Deworming Pill May Be Effective in Treating Liver Cancer
UCSF Researchers Use Computational Tools to Quickly Screen, Identify Drugs
Hepatocellular carcinoma (HCC), a cancer associated with underlying liver disease and cirrhosis that often only becomes symptomatic when it is very advanced, is the second leading cause of cancer deaths around the world, and yet it has no effective treatment.
As with other conditions without treatments, the data that scientists need to understand and treat the disease may be sitting in plain view in databases that have barely been analyzed, says Atul Butte, MD, PhD, director of the Institute for Computational Health Sciences at UC San Francisco.
Bin Chen, PhD, a former postdoctoral scholar in Butte’s lab and now a faculty member in Pediatrics in the Institute for Computational Health Sciences, recently published a paper in Gastroenterology about using data-mining computational tools to identify a treatment for HCC.
Gene Expression and Drug Targets
Taking advantage of publicly available gene expression data, he first derived a molecular disease signature for HCC – looking at 274 genes that are either up or down regulated in cancerous liver tissues, but not in normal liver tissues.
Then, he looked for drugs that were known to target those genes and found, to his surprise, that a close cousin of a deworming pill, when used in combination with the standard care drug, was highly effective at killing cancerous liver tissue that had been engrafted into experimental mice.
“We found these disease genes were reversed after six weeks of treatment in a patient-derived tissue in mouse model,” Chen said, adding that the advantage of the approach he developed is that it targets a host of genes at the same time, rather than simply targeting a single mutation.
Chen said finding molecular signatures for diseases then looking for drugs that work against those signatures is a promising way of treating patients who may each have a different set of cancer mutations and might not respond to drugs that just targeted them one at a time.
“In this study, patients had similar gene expression profiles, but not identical,” Chen said. “In most cases, cancers have many mutations, and patients will relapse. Our approach might be used to control the disease, to make it a chronic condition rather than a lethal one.”

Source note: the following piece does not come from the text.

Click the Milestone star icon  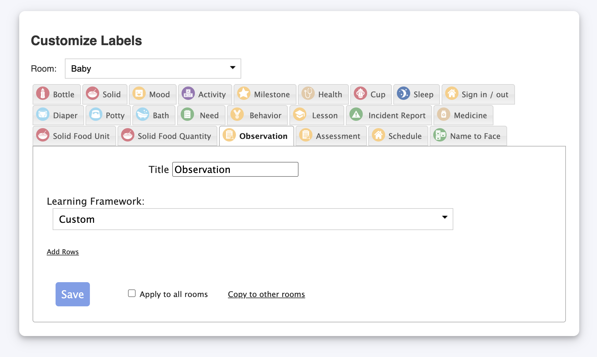244,94
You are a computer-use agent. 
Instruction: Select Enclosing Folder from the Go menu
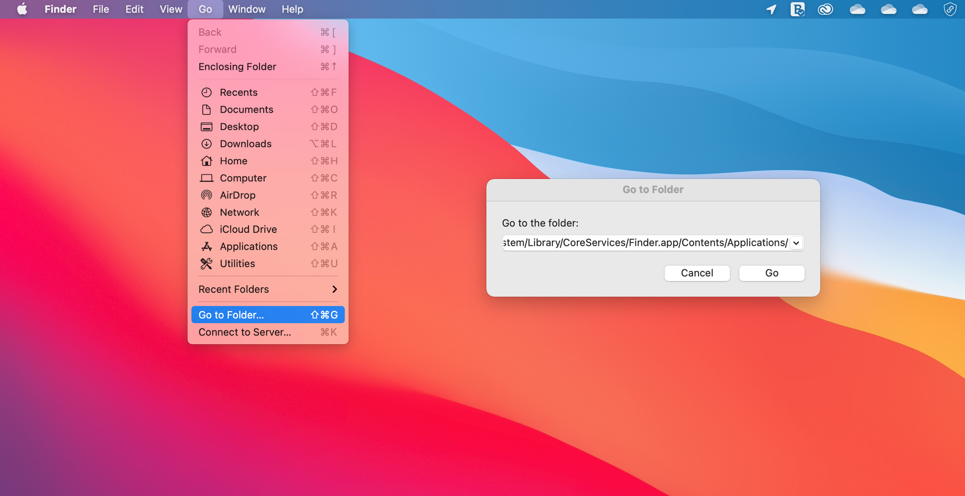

Head Start to a New Drug Candidate
Only a small number of drugs have been analyzed for their gene expression profiles, and so it was somewhat lucky that Chen found a hit with niclosamide. But even after discovering a match between the drug and the disease, his team of UCSF and Stanford University researchers was stymied. The drug, which was designed to kill parasites, did not work well in the mouse model, because it was not soluble.
It was only after Chen’s team stumbled upon a paper that described its close cousin, NEN – an ethanolamine salt that is soluble in human cells – that they made it work. When they combined NEN with sorafenib, the standard of care for advanced HCC, they found that the tumors stopped growing.
While NEN has been found safe to use against tapeworms in dogs and cats, scientists do not yet know how it would affect humans, or whether it would stop cancerous liver tissue from growing in humans.
But Chen said it is a promising drug candidate that could be developed at half or less than half the cost of a typical drug because of the head start he got by using advanced computational techniques to mine freely available data.
“Because our method is literally virtual, we can evaluate hundreds of drug candidates very quickly,” Chen said. “We looked at more than 1,000 drugs before discovering that the deworming pills were effective. This is a very efficient way to do drug discovery.”